§ Challenge: Copy the part of the data that opens with the line containing "Neuromag channels icon" and closes with the line containing "[x=163, y=63]", both lines included, word for word.

§ Dataset:
··········
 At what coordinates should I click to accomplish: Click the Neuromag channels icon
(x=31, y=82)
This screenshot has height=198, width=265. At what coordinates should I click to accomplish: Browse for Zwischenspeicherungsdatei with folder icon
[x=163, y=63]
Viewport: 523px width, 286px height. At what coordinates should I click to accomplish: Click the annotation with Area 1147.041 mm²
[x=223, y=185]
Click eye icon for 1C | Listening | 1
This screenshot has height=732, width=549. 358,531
··········
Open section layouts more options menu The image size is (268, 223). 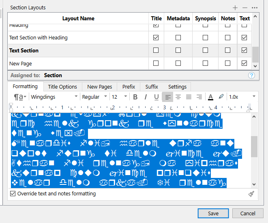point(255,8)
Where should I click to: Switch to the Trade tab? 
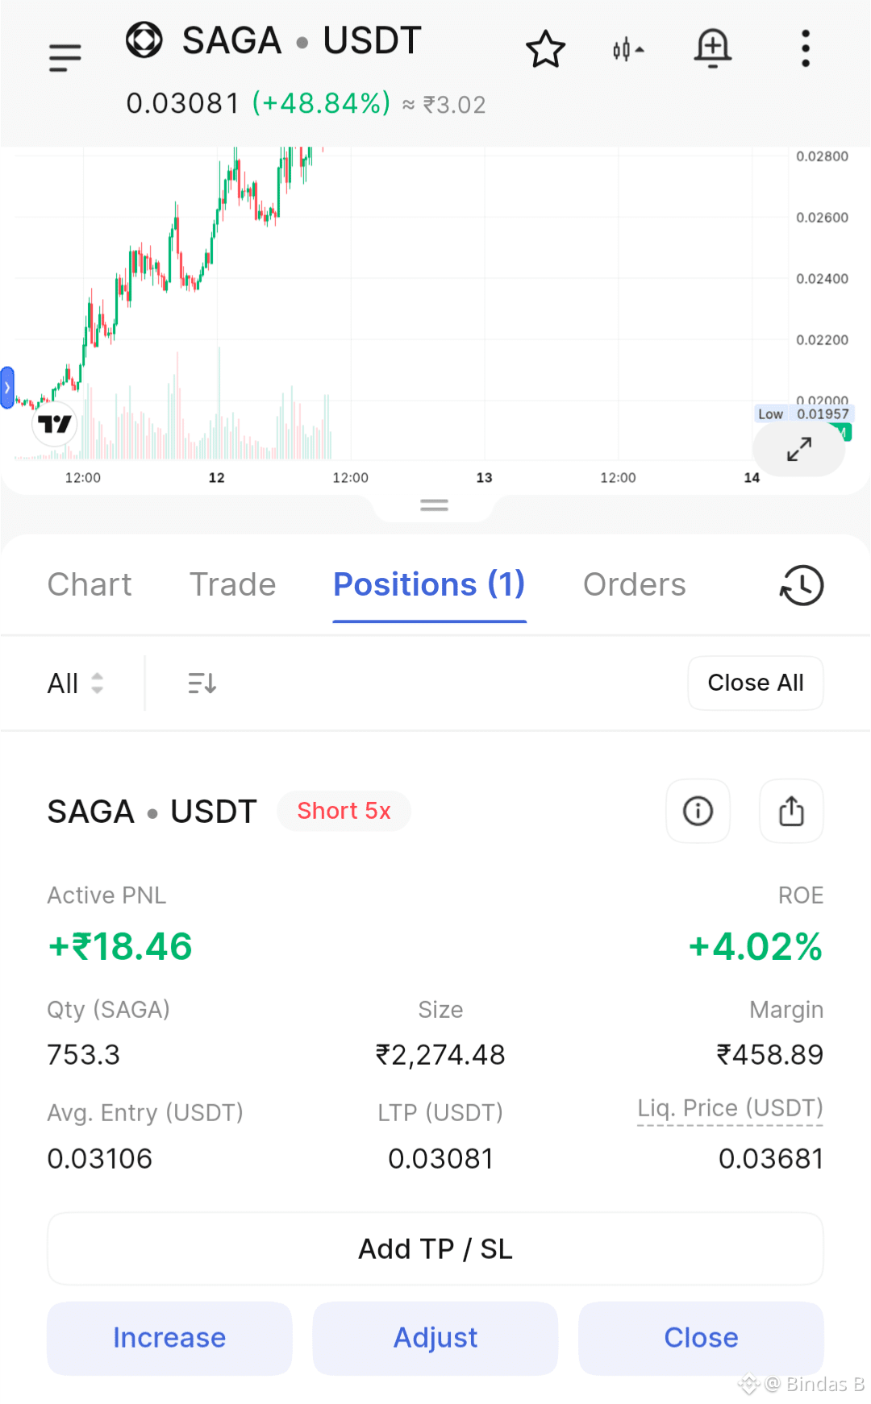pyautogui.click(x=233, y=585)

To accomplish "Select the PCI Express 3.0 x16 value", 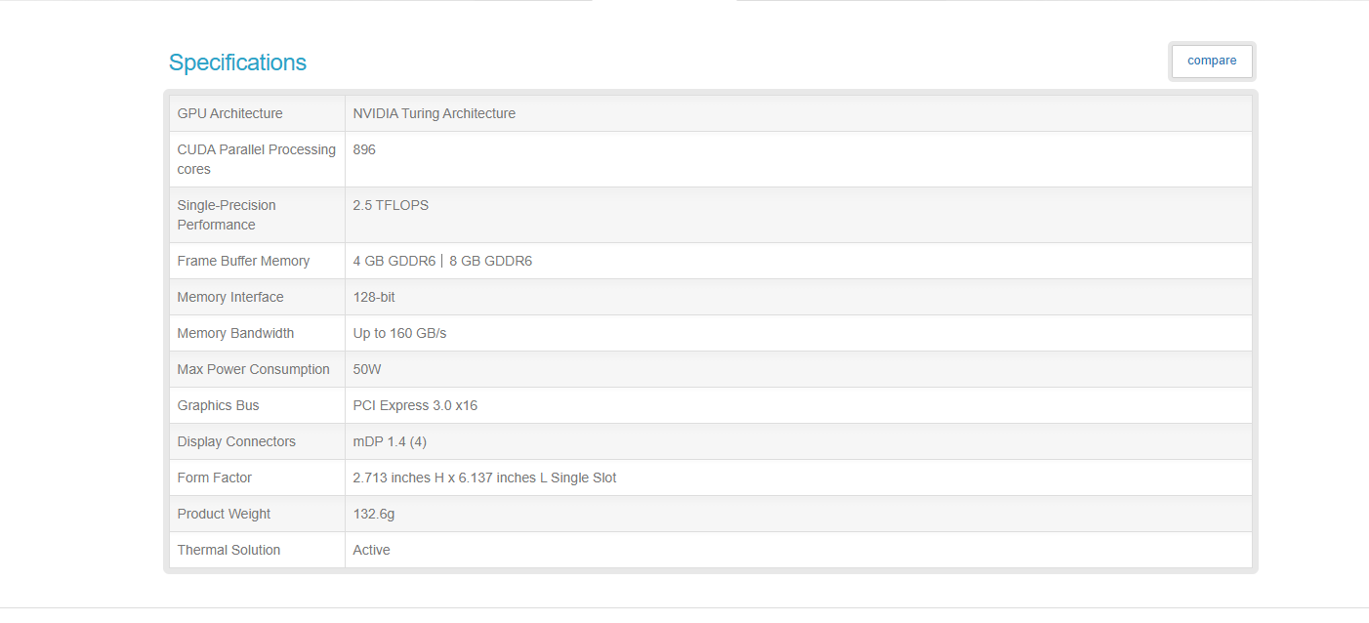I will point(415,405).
··········
§ Solution to the problem:
 At what coordinates should I click to accomplish: Click the Neuromag channels icon
(x=31, y=82)
This screenshot has height=198, width=265. At what coordinates should I click to accomplish: Browse for Zwischenspeicherungsdatei with folder icon
[x=163, y=63]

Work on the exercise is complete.